Getting back to The Container Store, I had gone away to ponder Gravity-Feed Can Racks, and when I returned, I found Ed by the built-in closet organizers, looking wistful. I could tell he aspired to be the owner of this system, the tidy, color-coordinated man with the wife who wears only suits and pumps. “Where are their sneakers?” I said. “Their sweatshirts? Where’s their
stuff?
”
“Besides,” I said, “we can’t afford to be this organized.” One wall of the closet system costs $400. I told Ed I loved him the way he was, with his T-shirts heaped on a chair and his shoes willy-nilly on the rug. I told him I didn’t want the dull man with the well-hung tan suits in The Container Store catalog. That no matter how many boxes of bank statements he kept, my love for him would remain as wide and deep as an ocean, or anyway Mariah Carey’s closet.
Night Light Fight
If my husband, Ed, had his way,
you could pop by our place any given night and see me sitting in bed, struggling to hold my head up under the weight of a night-vision headset. Ed is an early-to-sleep sort of chap, who’ll announce around 8 p.m., “Just going to change into my pj’s and read for a while.” Once he becomes horizontal, however, it’s pretty much over.

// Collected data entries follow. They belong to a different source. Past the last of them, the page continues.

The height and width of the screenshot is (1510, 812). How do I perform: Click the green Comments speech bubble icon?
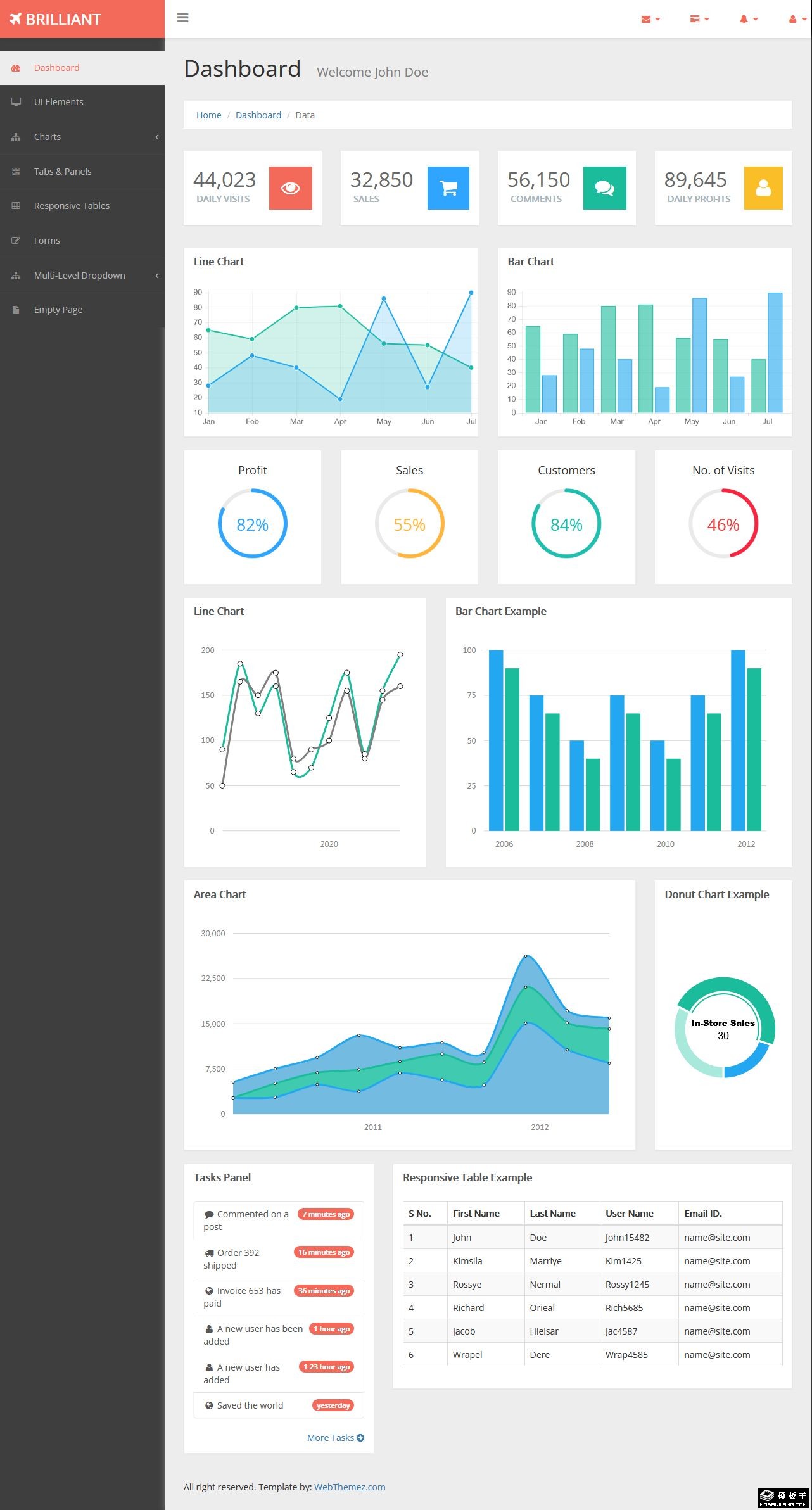604,187
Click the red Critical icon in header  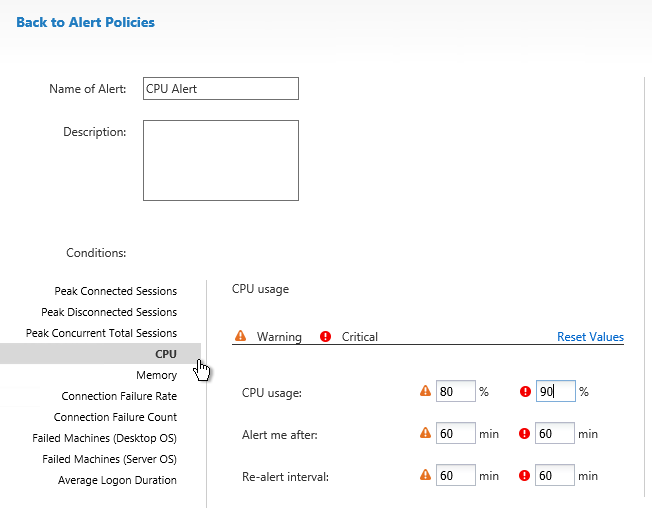click(x=325, y=336)
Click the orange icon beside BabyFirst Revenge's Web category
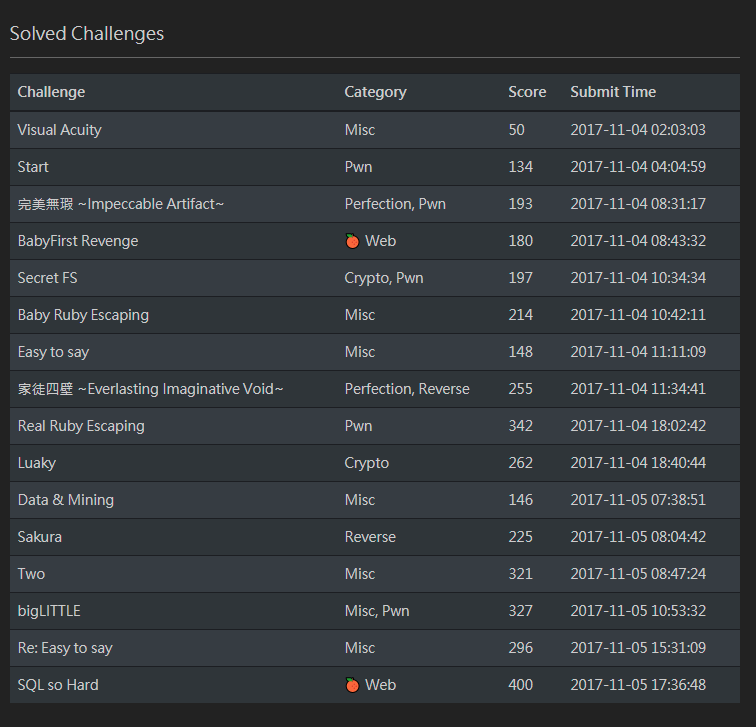Screen dimensions: 756x727 tap(351, 240)
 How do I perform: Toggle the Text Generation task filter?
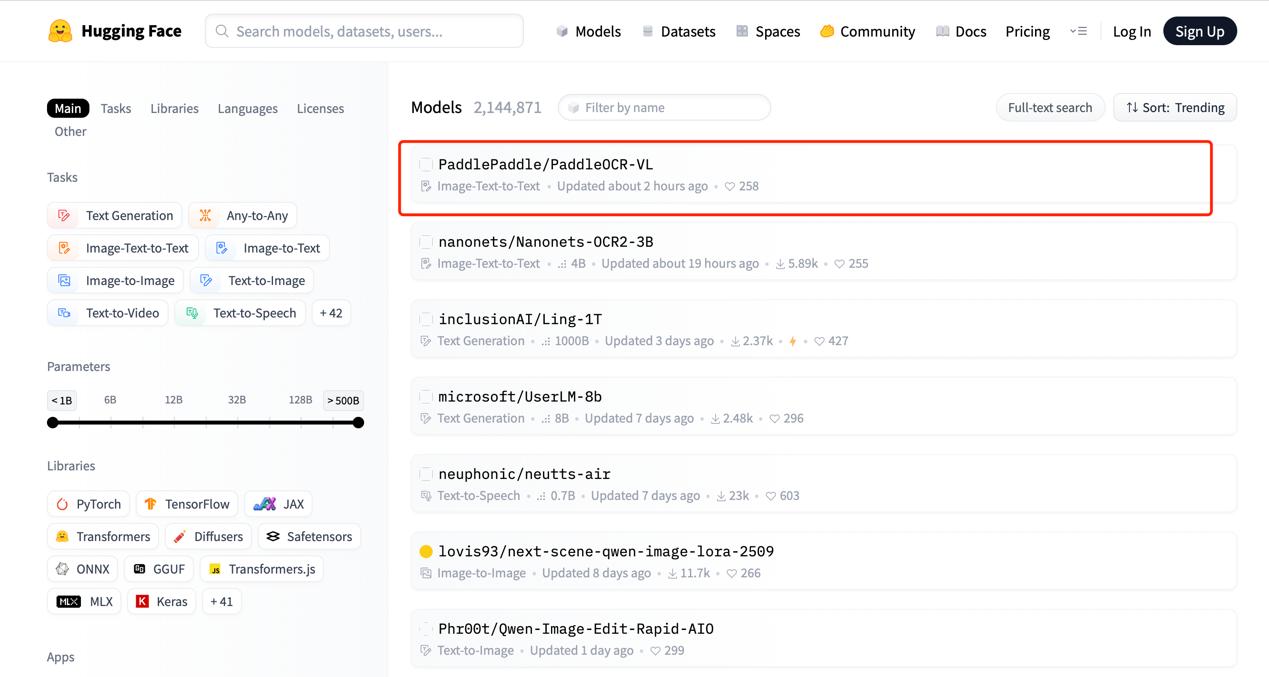(114, 215)

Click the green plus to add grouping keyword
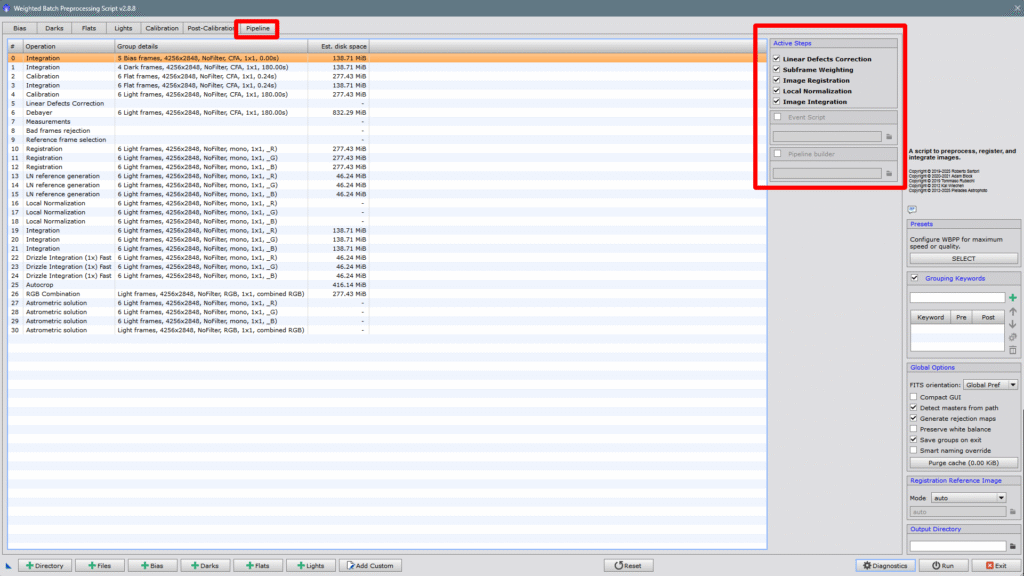[x=1012, y=298]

This makes it difficult for yours truly, for I really
do
read in bed, including the part where you turn the page and read a second one and then a third one. Ed would like for me to do this in a quiet, motionless, pitch-dark manner. Instead, I do it in a chip-crunching, light-on, getting-in-and-out-of-bed-for-more-chips manner. In the spirit of compromise, I bought Ed earplugs and a black satin sleep mask. “It’s dashing,” I said of the mask. “You look like Antonio Banderas in
Zorro
.” This was a lie. He looked like Arlene Francis in “What’s My Line?”
“Zorro didn’t wear a sleep mask,” countered Ed. “His had eyeholes cut out.”
“It was a special fencer’s sleep mask. Come on,” I said. “That movie is all about sleep. Why do you think he writes
Z
’s everywhere?”
Ed’s argument was that as the awake person,
I
should have to wear the uncomfortable headwear.
We were inching toward the marriage counselor’s couch when in the nick of time, I found a product called Light Wedge: “The only personal reading light that has the ability to save the 50 percent of marriages that end in divorce.” It’s a thin, glowing slice of acrylic that lies on the page, enabling one to read “in the dark without keeping his or her partner awake with an irksome reflection.”